## [Exercise prompt]
Rewrite the material from the line containing "At what coordinates" through the end of the material, both ends included, keeping the requests and shifting every coordinate in the answers by -19. Leave the pictures out.

## [Dataset extract]
** BEGIN **
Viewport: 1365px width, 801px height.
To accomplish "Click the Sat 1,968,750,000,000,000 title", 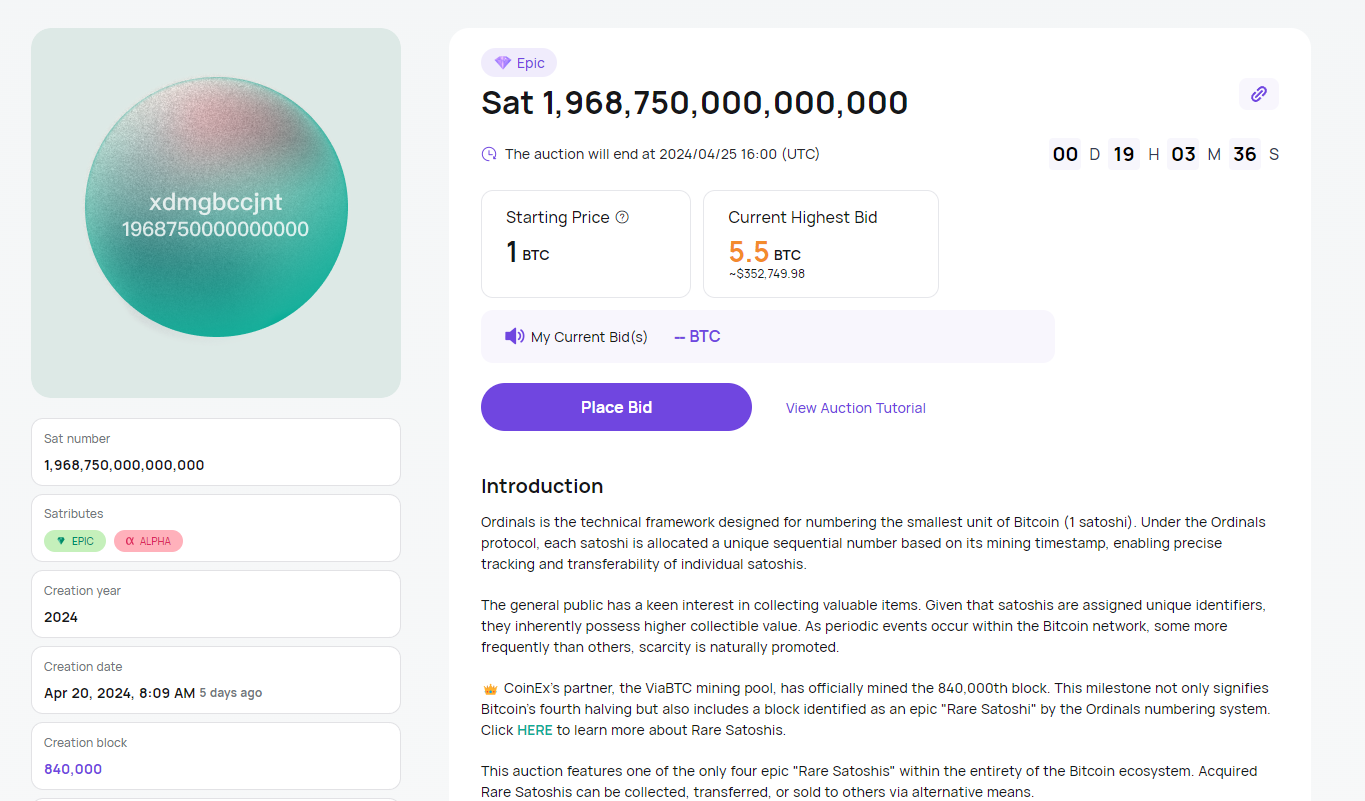I will click(694, 103).
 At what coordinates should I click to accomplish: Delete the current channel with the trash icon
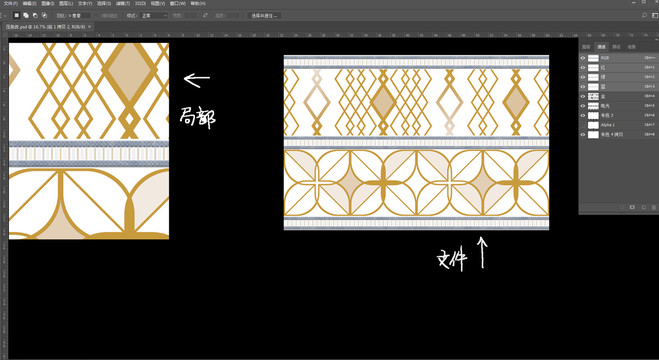click(x=654, y=207)
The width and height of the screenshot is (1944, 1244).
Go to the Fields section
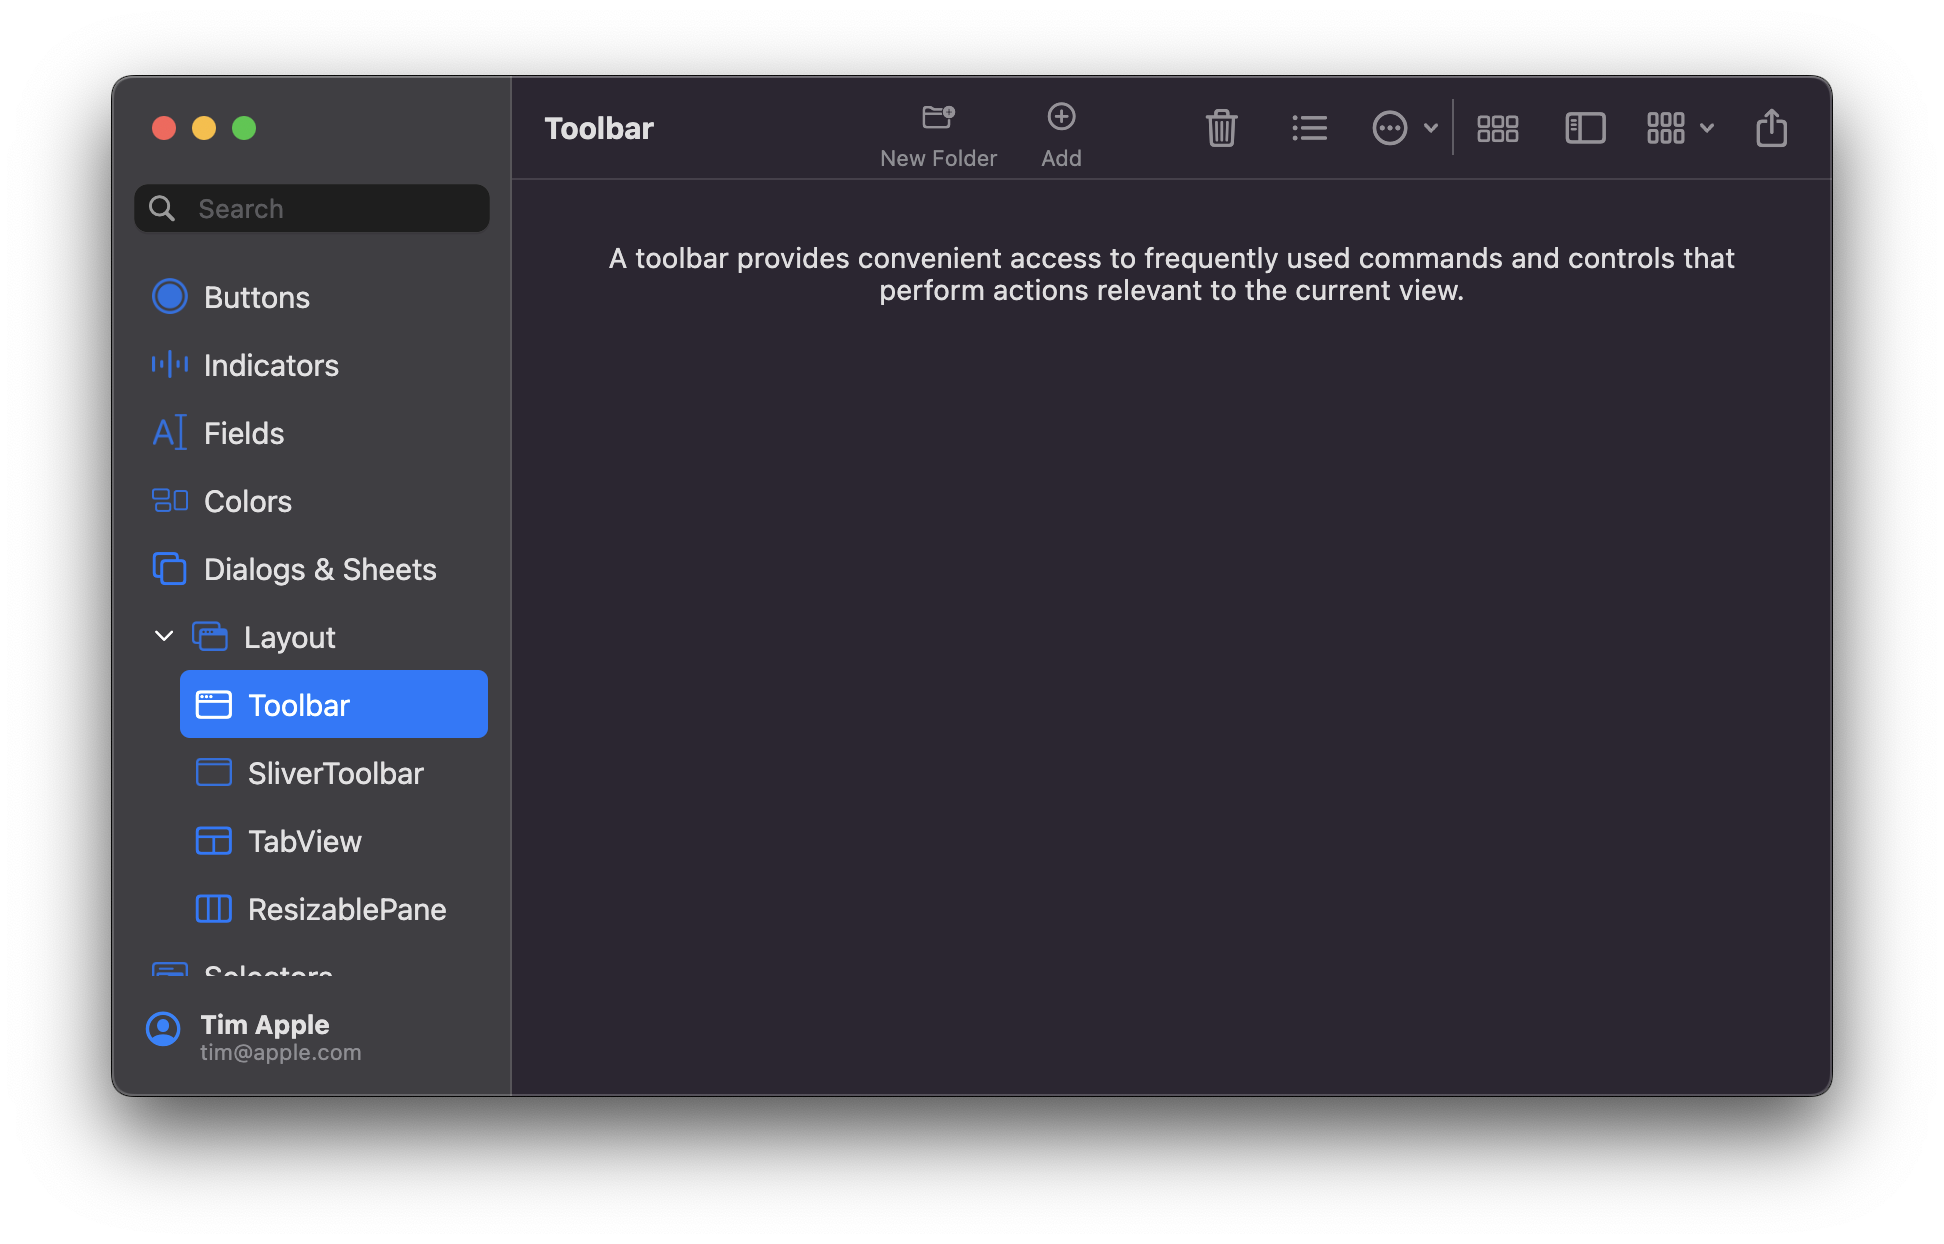[243, 433]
** END **
## [Answer to the problem]
 At what coordinates should I click to accomplish: Delete the current channel with the trash icon
click(x=635, y=188)
The width and height of the screenshot is (1944, 1244).
Go to the Fields section
[224, 414]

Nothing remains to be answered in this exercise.